Address by Her Majesty the Queen on the occasion of the global summit on mental health “Mind our Rights, Now!”
(Address pronounced in French)
Ladies and Gentlemen,
When we talk about mental health and psychosocial wellbeing, we are not only talking about serious mental illness, but also, for example, about the effects of stress and anxiety, which may be linked to family difficulties, poverty, or even conflict.
In order to respond to these very diverse situations, we need to develop listening, counselling and care practices that are suited to the specific situation of each individual.
The sociocultural context and environment also play an important role. As the COVID 19 pandemic has demonstrated, dramatic changes in the social and economic environment can affect mental wellbeing on a huge scale. The most vulnerable, including the young, the elderly and populations in precarious situations, are the first to be affected.
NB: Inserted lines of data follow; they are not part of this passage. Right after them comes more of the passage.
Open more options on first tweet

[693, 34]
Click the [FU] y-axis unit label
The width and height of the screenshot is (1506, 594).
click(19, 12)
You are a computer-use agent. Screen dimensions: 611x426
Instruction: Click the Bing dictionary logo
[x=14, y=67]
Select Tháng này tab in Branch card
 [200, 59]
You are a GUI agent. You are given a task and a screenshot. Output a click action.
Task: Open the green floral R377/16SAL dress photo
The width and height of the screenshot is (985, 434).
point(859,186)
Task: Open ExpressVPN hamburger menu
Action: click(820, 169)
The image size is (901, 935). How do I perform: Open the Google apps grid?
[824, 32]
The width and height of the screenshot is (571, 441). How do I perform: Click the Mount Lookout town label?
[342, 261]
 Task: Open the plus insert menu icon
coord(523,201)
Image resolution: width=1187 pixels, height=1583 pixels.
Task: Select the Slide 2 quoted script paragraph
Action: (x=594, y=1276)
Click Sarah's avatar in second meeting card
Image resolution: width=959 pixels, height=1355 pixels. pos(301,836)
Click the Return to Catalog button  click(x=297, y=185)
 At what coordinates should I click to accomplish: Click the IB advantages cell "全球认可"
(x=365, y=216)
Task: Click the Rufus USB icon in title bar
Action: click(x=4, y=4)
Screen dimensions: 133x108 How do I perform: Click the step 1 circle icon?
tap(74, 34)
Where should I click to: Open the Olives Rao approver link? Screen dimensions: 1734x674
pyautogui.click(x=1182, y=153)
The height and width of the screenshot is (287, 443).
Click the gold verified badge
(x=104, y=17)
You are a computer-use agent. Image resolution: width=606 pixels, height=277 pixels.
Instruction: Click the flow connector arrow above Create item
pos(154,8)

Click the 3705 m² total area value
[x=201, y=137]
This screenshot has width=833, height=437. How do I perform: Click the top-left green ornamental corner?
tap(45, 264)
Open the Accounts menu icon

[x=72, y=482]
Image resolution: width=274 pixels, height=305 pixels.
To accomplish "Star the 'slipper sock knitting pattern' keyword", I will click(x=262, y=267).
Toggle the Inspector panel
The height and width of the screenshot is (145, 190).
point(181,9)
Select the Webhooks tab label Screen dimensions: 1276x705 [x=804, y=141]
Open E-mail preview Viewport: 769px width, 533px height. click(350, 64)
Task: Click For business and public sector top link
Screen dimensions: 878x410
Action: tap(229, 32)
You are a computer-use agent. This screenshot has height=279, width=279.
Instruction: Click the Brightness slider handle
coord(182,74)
Furthermore, the practitioners involved in the different forms of care offer a very diverse range of skills. As we know, there are differences between conventional medical or psychological methods and those that recommend intervening in people’s life situation. Yet these skills could be complementary. The Summit that brings us here today, a few days before World Mental Health Day, offers the great advantage of allowing these different approaches to meet. We will be better able to measure how they can be mutually enriching, while respecting diversity.
This will require building bridges, creating coalitions between policymakers, international organisations, civil society organisations, people affected by psychological disorders, their families and the communities in which they live. It will be necessary to promote the exchange of information, knowledge and sensitivities, as well as comparison of experiences that allow for responses adequate for the needs expressed.
This increased cooperation between professionals from sometimes very different backgrounds should also make it possible to broaden the cross-disciplinary approach to mental wellbeing, to anchor it more firmly in policy on the family, health, education, social remediation, and even the struggle against poverty.
To progress, it is of primary importance to listen to patients, to those seeking psychosocial support, to those who have experienced mental distress. We must respond quickly and as well as possible to their expectations and needs. Even today, stigma is a major obstacle for people seeking counselling or care. Stigma fuels fear, mistrust, contempt, discrimination and even violence towards them. All of this undermines the dignity and rights of the individual. The resulting lack of understanding and isolation are additional sources of anxiety and stress. We must stop this. Briefly, the message we should give is, “You are not alone”. On the contrary, as human beings, we are all likely to encounter psychological difficulties at some time. This issue concerns all of us.
Better listening should lead to more targeted support. Respecting the choices and wishes of patients and others who seek support should be at the heart of the various practitioners’ work, whether they are doctors, educators, social assistants, counsellors or community members. In this respect, it is essential that they provide correct information about the choices and possibilities in accessible language, and that they do so in an open dialogue that respects the rights of the individual. This is the only way to ensure we leave no one behind.
Let us see this as a first step for all those who aspire to nothing more than to rebuild their life, to recover their autonomy and to regain the ability to be the author of their own life within society.